Still, it does seem they make things up, and Vanity Fair’s Tina Nguyen enjoys a bit of snark on how that can go bad real fast:

Katrina Pierson, Donald Trump’s bullet necklace-wearing spokeswoman and longtime viceroy of his army of cable-news surrogates, sometimes has a bit of trouble sticking to her talking points. Like the man for whom she serves as professional booster, Pierson can occasionally spout conspiracy theories and veer into factually incorrect territory. But also like Trump, she is incredibly good at sticking to her guns – even when she’s blasting her own team with friendly fire.

CNN has her on all the time, trying to show that they’re being fair to Donald Trump, but it’s clear that she’s from a different world:

The past several days have been particularly vexing for the raven-haired face of the Trump campaign. On Monday, during an appearance on Fox Business News, Pierson raised eyebrows when she argued that the American people are “tired of seeing left-wing reporters literally beat Trump supporters into submission,” straining the accepted definition of the word “literally” beyond recognition. “It just shuts them down and that’s not what they’re seeing in this campaign.” (While Trump and his supporters have frequently lashed out at the media as if words could bludgeon, there have not, to date, been any examples of a reporter literally beating or assaulting a Trump supporter. The opposite, however has occasionally been true.)

Okay, she didn’t know what “literally” meant – it happens – but there’s this:

Over the weekend, she turned headed by insisting that President Barack Obama had invaded Afghanistan, expanding on Trump’s so-called “sarcastic” comments the week before about Obama founding ISIS. “If you want to go way back, we can look at the troop surge, and after 2007 al-Qaeda was essentially in ashes,” Pierson said, insisting that Obama and Hillary Clinton had screwed up by pulling troops out of Iraq early, allowing ISIS to occupy the power vacuum. “Remember, we weren’t even in Afghanistan by this time,” she continued. “Barack Obama went into Afghanistan, creating another problem.” (Pierson later admitted that Obama had not, in fact, invaded Afghanistan. She explained that she confused Syria with Afghanistan due to a faulty earpiece, the same excuse she gave when she mistakenly blamed Obama and Clinton for the death of Muslim-American soldier Humayun Khan, who died in 2004, long before Obama was elected to the U.S. Senate, much less the White House.)

By the way, we didn’t invade Syria either, and of course President Obama didn’t change the rules of engagement in Iraq in 2004 and get our guys killed – he was a state senator in Illinois at the time. Katrina Pierson seems to live in a parallel universe, on another world. She just visits this one occasionally.

┄┄┄┄┄┄┄┄┄┄

> [Requirement A]:
Using the passage on Katrina Pierson above, please explain why her blaming Obama and Clinton for the death of Humayun Khan was a mistake. Answer in one to three sentences.
> [Requirement B]:
According to the passage on Katrina Pierson, on what network did she claim that left-wing reporters "literally beat Trump supporters into submission"?

> [Data block]:
┄┄┄┄┄┄┄┄┄┄

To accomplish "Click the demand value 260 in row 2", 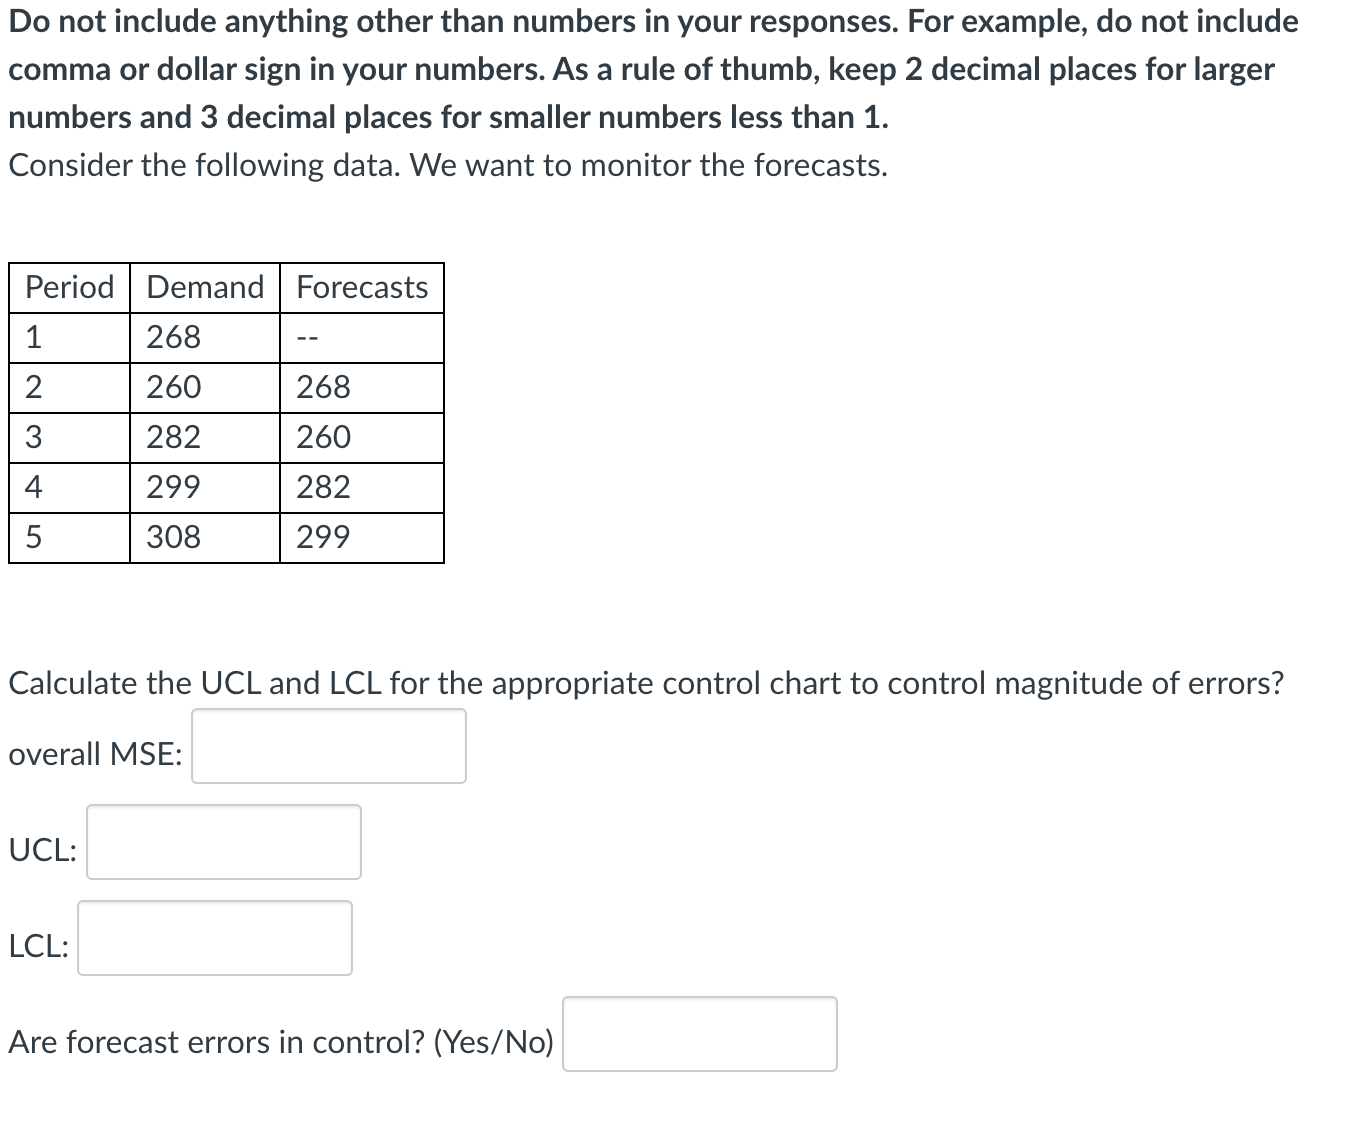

┄┄┄┄┄┄┄┄┄┄

> [Final answer A]:
Humayun Khan died in 2004, long before Obama was elected to the U.S. Senate, much less the White House. At that time Obama was a state senator in Illinois, so he could not have changed the rules of engagement in Iraq that year.

> [Final answer B]:
Fox Business News.